Reading in and transforming data...
Training Time:  0:00:00.030958
Train accuracy: 0.8094
Time to compute train accuracy: 0:00:01.446992 Train size: 5000
Test accuracy: 0.7878
Time to compute test accuracy: 0:00:01.396955 Test size: 5000
-----------------------------------------------------------------------


----
# Non-Naive Bayes
* remember that in Naive Bayes, the "naive" just means that all of the input features are independent. 
    * aka in the bivariate case, this means that x1 and x2 are not correlated at all
    * it would means that the covariance matrix has 0s on the diagonals 
    * in the case of the MNIST data set, it means that a pixel value is not at all dependent on the pixel value next to it (in reality it **IS**)
    * Formula wise that looks like:
    $$p(X|C) = \prod_i p(X_i|C)$$
    * remember, these are able to be just multiplied together because they are assumed to be independent
    * each p(x_i|C) is a univariate gaussian distribution (a type of random variable) 
    * the assumption of independence means that we assume covariance between features to be 0 (0 correlation)
    * that means that this is just a special case of a multivariate gaussian, where instead of using the diagonal covariance, we use the full covariance matrix
* with non naive bayes, it just means that the features are not independent
* The question is then, how do we model P(X | C) in the non-naive bayes case? 
    * this is in fact a very open ended question - you could model it however you want
    * Example: you could use the full covariance matrix, instead of the diagonal covariance matrix as we did with naive bayes, and we would end up with non-naive bayes
    * Could also use a complex model like a hidden markov model
    * could get even more complex and use a custom bayes net
    * Take-away: can be arbitrarily complex
    
# Multivariate Gaussian
* lets talk more about the multivariate gaussian with full covariance, and why that is not naive
* in general, if 2 random variables are **independent**, then there covariance is 0
* this can be proven using the definition of covariance
$$cov(X_i, X_j) = E\Big[(X_i-\mu_i)(X_j-\mu_j)\Big]$$
$$cov(X_i, X_j) = E\Big[X_iX_j\Big]-E\Big[X_i\mu_j\Big]-E\Big[\mu_iX_j\Big]+E\Big[\mu_i\mu_j\Big]$$
$$cov(X_i, X_j) = E\Big[X_i\Big]E\Big[X_j\Big]-E\Big[X_i\Big]\mu_j-\mu_iE\Big[X_j\Big]+\mu_i\mu_j$$
$$cov(X_i, X_j) = \mu_i\mu_j-\mu_i\mu_j-\mu_i\mu_j+\mu_i\mu_j$$
* NOTE: the expected value is just the **mean**! It is the expected value if you sample a large number of times!
* the opposite is **not** true.
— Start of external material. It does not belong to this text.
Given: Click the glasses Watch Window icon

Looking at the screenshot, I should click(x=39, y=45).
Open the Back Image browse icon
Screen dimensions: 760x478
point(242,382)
I.e. if two variables have 0 covariance, they cannot be assumed to be independent 
* their is one exception to this, and that is the gaussian distribution 

## In the Gaussian Case
* if two variables, X_i and X_j are gaussian distributed and have a covariance of 0, cov(X_i, X_j) = 0, then X_i and X_j are **independent**
* remember the covariance matrix is just the pairwise covariance of each X_i and each X_j, where i = 1 to D, and j = 1 to D
* therefore, each element along the diagonal is just the variance for that dimension, and every off diagonal at the position (i,j) is the covariance between the two features X_i, and X_j. This can be seen below:

![Covariance-Matrix.png](attachment:Covariance-Matrix.png)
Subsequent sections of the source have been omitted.